[EXERCISE DATA — start]

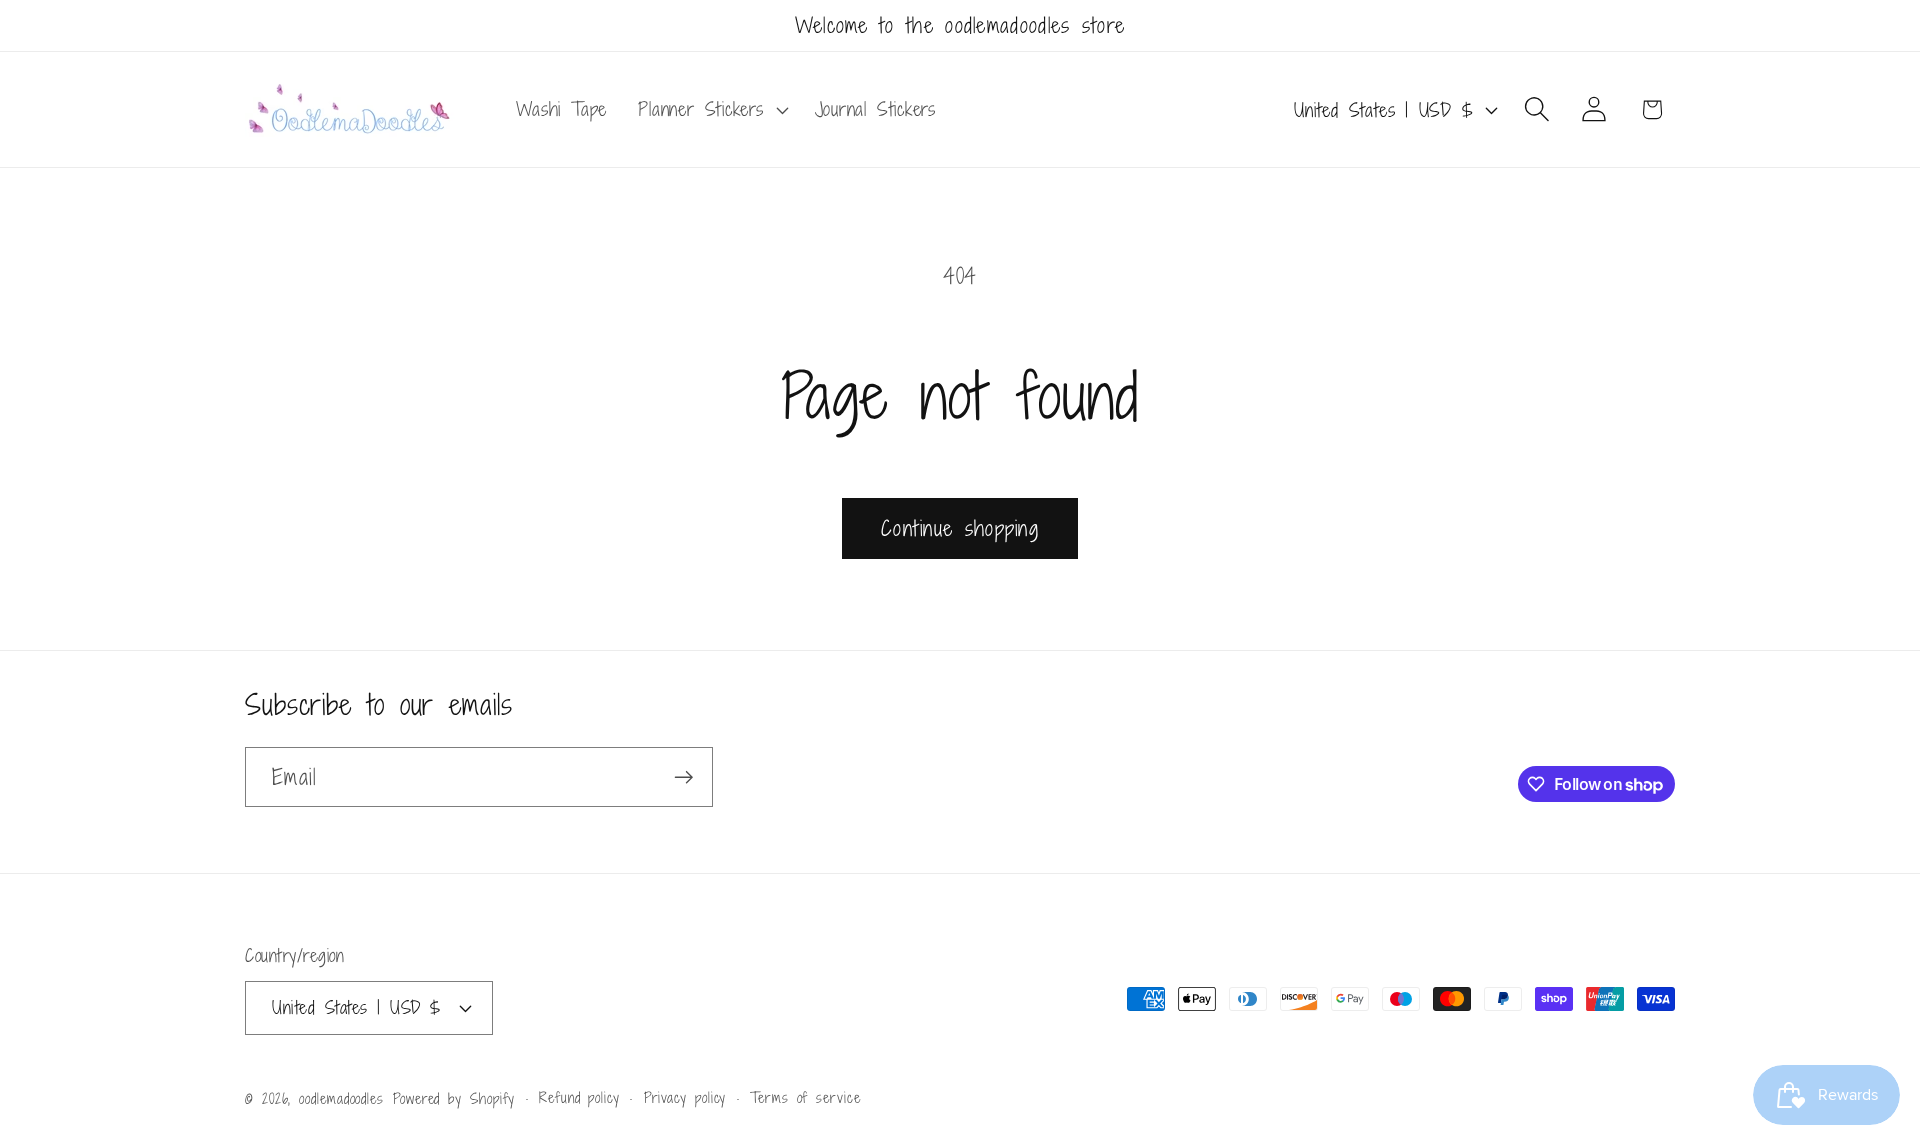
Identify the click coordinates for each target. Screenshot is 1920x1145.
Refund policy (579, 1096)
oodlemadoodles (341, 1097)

[EXERCISE DATA — finish]
[EXERCISE DATA — start]

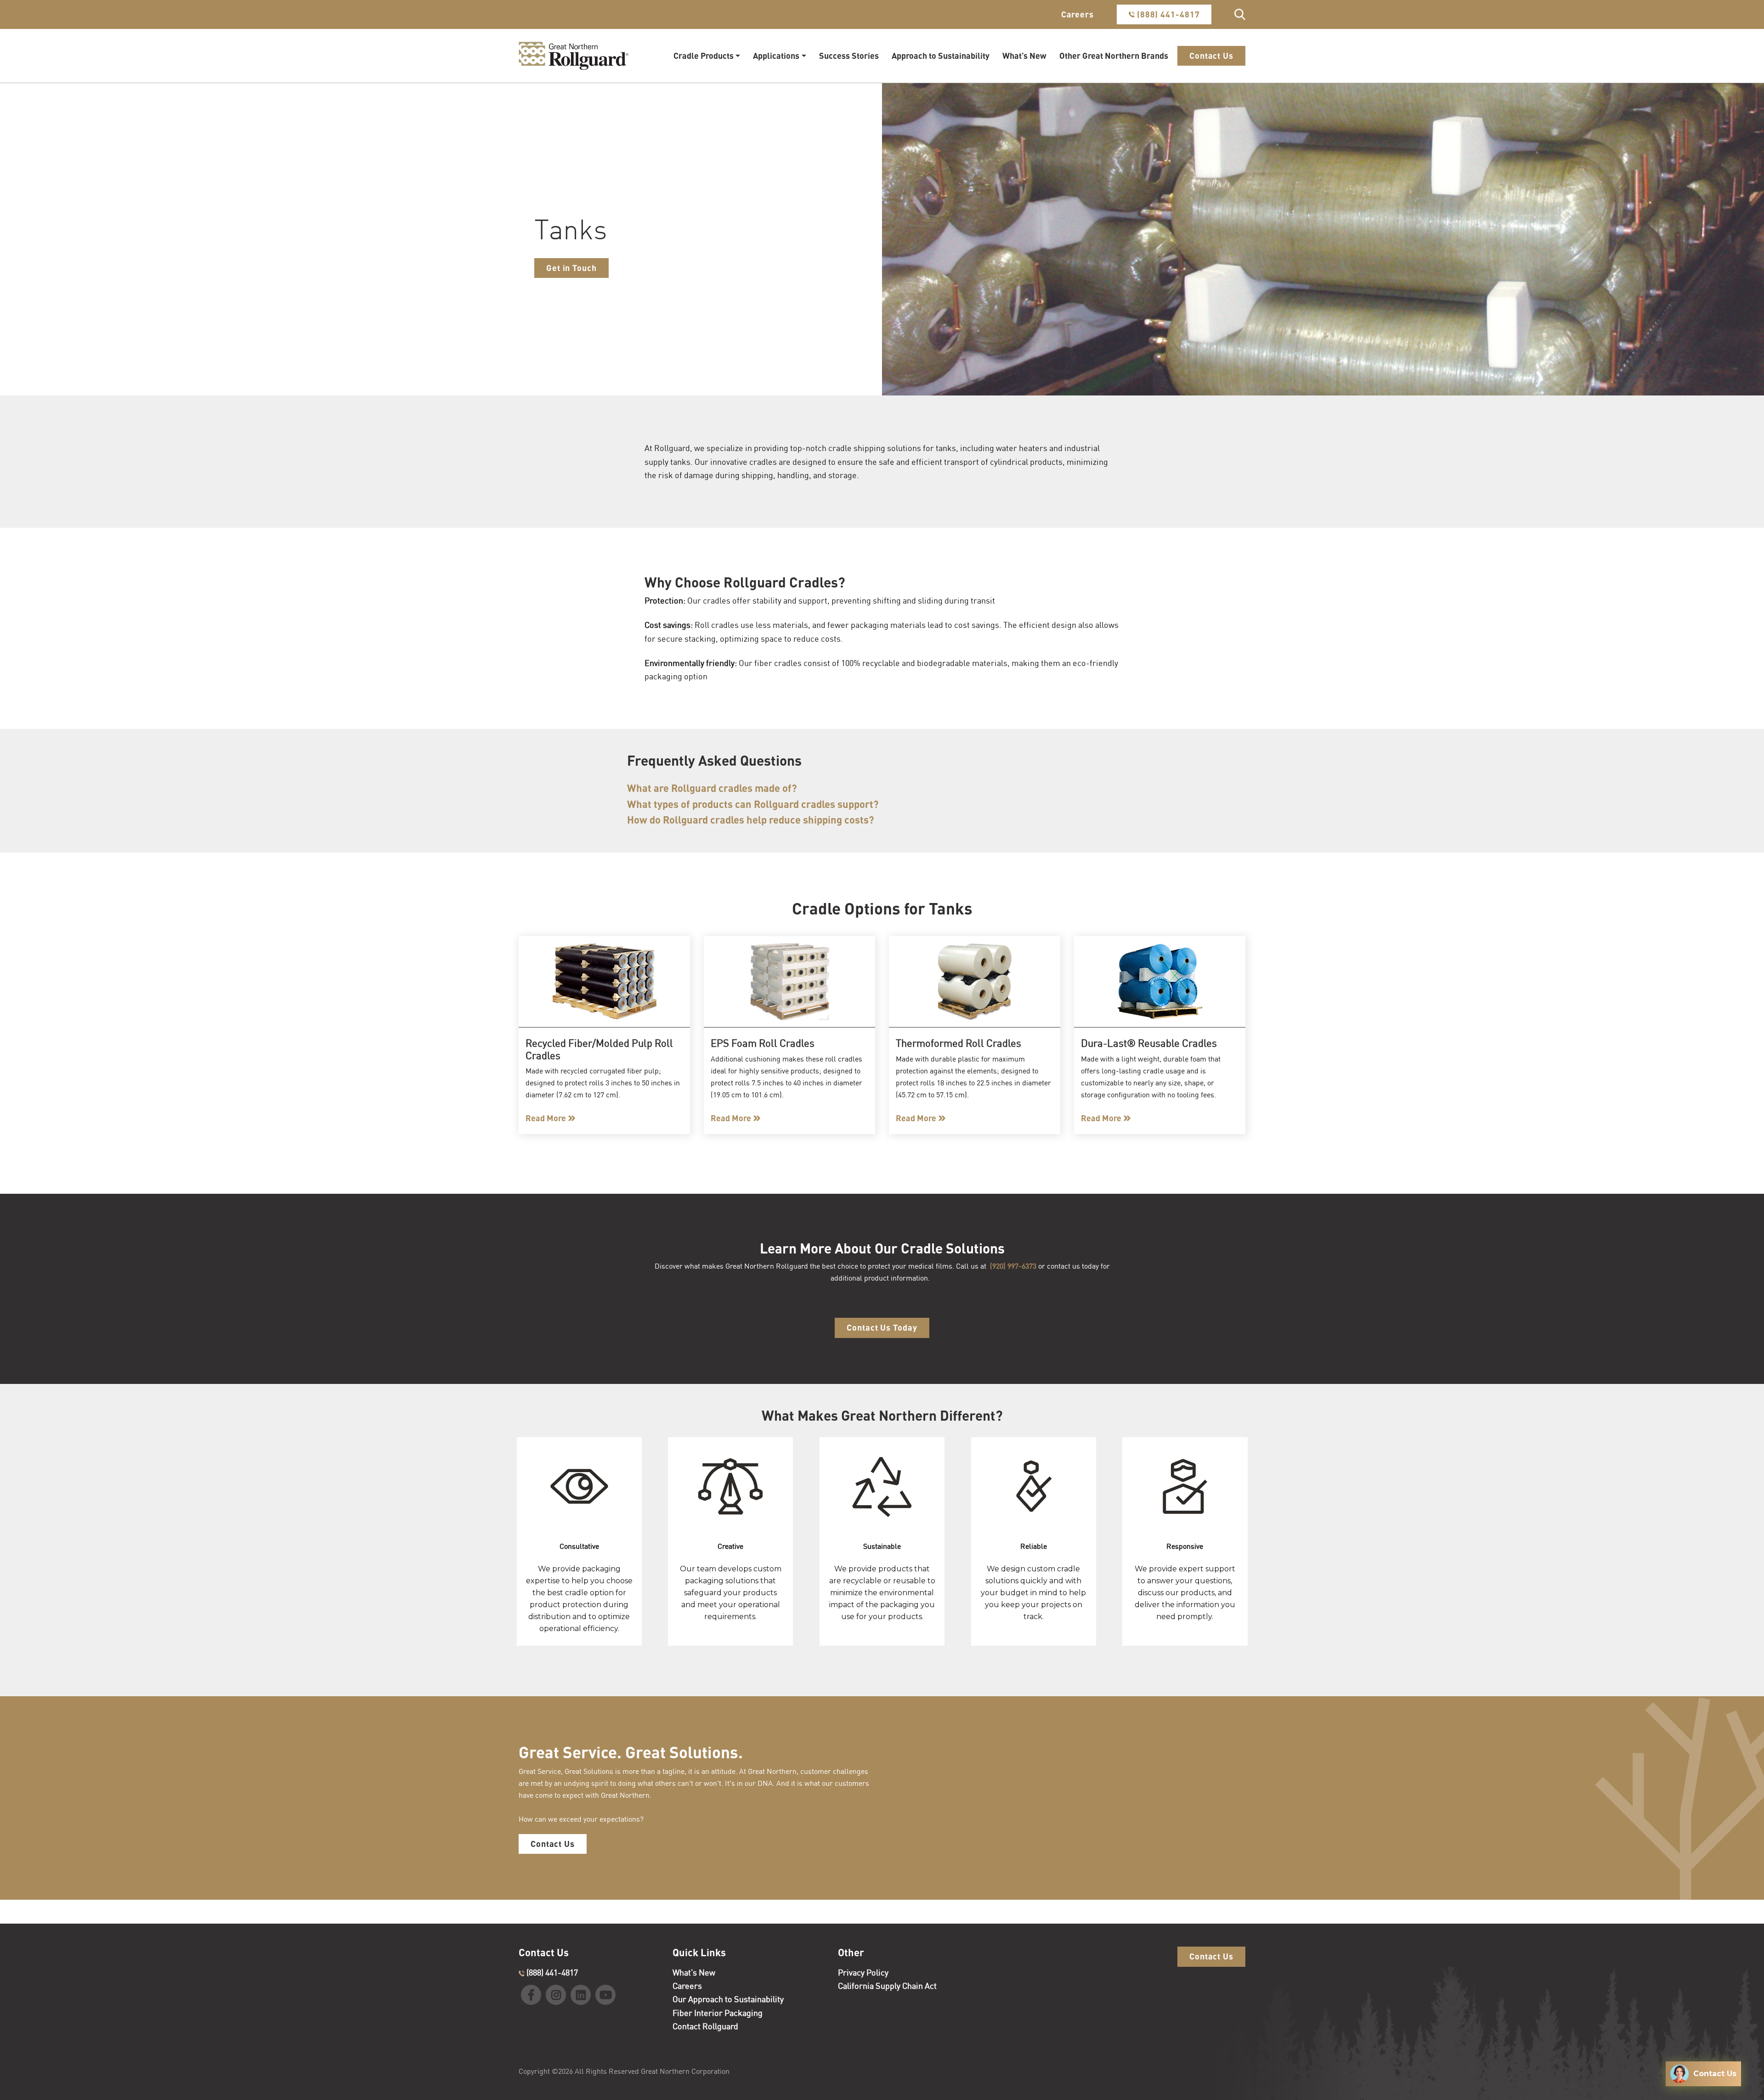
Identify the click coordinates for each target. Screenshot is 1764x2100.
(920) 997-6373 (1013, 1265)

[EXERCISE DATA — finish]

Return, word for word, the lines of the data above from the line with "Screenshot is 1920x1145." through the line with "oodlemadoodles (341, 1097)", inclusive.

Identify the click coordinates for each target. Screenshot is 1920x1145.
Refund policy (579, 1096)
oodlemadoodles (341, 1097)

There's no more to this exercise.